Billy Truong, a doctoral candidate at Fox Chase Cancer Center, was awarded the American Society of Hematology (ASH) Abstract Achievement Award for a poster that he presented at the 64th ASH Annual Meeting and Exposition.
“I’m very grateful to be recognized by ASH for the second time, and more importantly, to be a part of this project, which addresses a critical gap in knowledge for mitogen-activated protein kinase-targeted therapy, otherwise known as MAPK, for myeloproliferative neoplasm treatment,” said Truong, who is working towards his degree in the lab of David Wiest, PhD, Scientific Director of the Research Institute of Fox Chase and a professor in the Nuclear Dynamics and Cancer research program.
“The advances that we made support a collective mission here at the center to discover and investigate novel strategies to target incurable cancers,” Truong added.
Much of the research effort in studying MAPK signaling in cancer, Truong said, has been thwarted by resistance and toxicity associated with targeting the kinase activity of ERK, a kinase which is also very important for cell survival and immune responses. The research team believes that by preserving ERK kinase activity and redirecting it to anti-tumor substrates, they can identify novel targets that are more pertinent to cancer progression while limiting toxic effects.
Earlier research by Truong and his colleagues examined ERK binding interactions with its substrates in a collection of blood cancers called myeloproliferative neoplasms (MPN). The work describes how two distinct binding sites, D and DBP, play opposing roles in the progression of MPN. The research team found that interactions with the D binding site supports cancer, while the DBP binding site opposes it.

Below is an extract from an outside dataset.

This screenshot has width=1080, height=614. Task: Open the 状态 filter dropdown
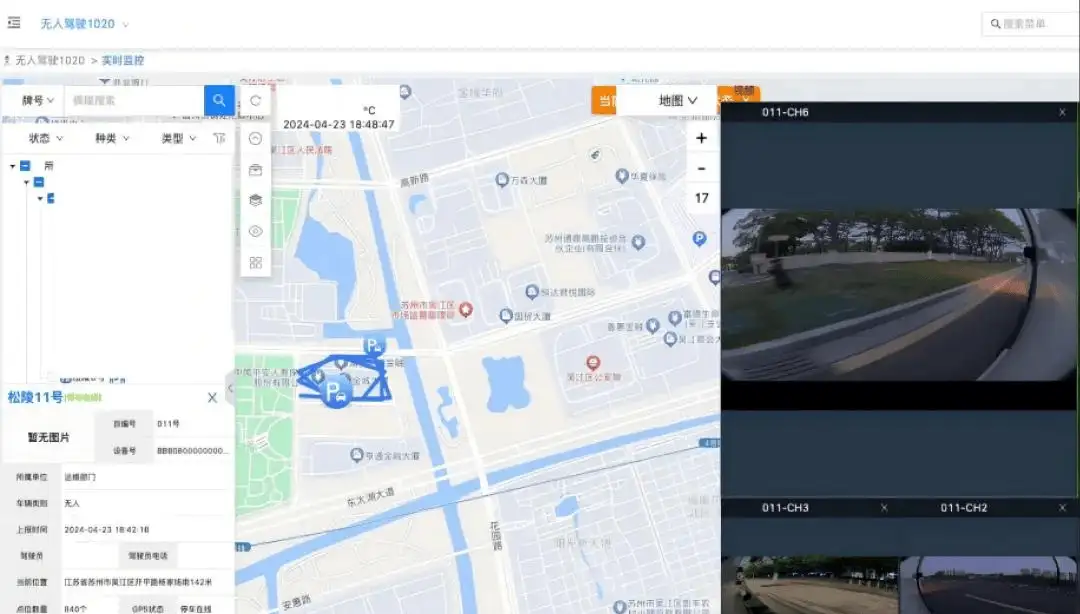click(46, 139)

Truong’s abstract is titled “ERK2 Substrate Binding Domains Play Distinct Roles in Megakaryocytic-Erythroid Lineage Progression and Mediates Clonal Fitness in Myeloproliferative Neoplasms.” In addition to researchers from the Nuclear Dynamics and Cancer research program at Fox Chase, other collaborators included researchers from the Fels Cancer Institute for Personalized Medicine at the Lewis Katz School of Medicine at Temple University.
“This work gives us a foundational basis to perform a drug screen of novel compounds that selectively inhibit the D-domain but spares DBP function for the treatment of myeloproliferative neoplasms,” Truong said.
“As treatment of myelofibrosis become increasingly challenging due to the shortcomings of drugs like the JAK1/2 inhibitor ruxolitnib, these results pave an innovative path to discovering a novel class of targets that play an important role in the progression of myelofibrosis.”
The ASH Abstract Achievement Award is a merit-based award for trainees who are the first author and presenter on a high-scoring annual meeting abstract.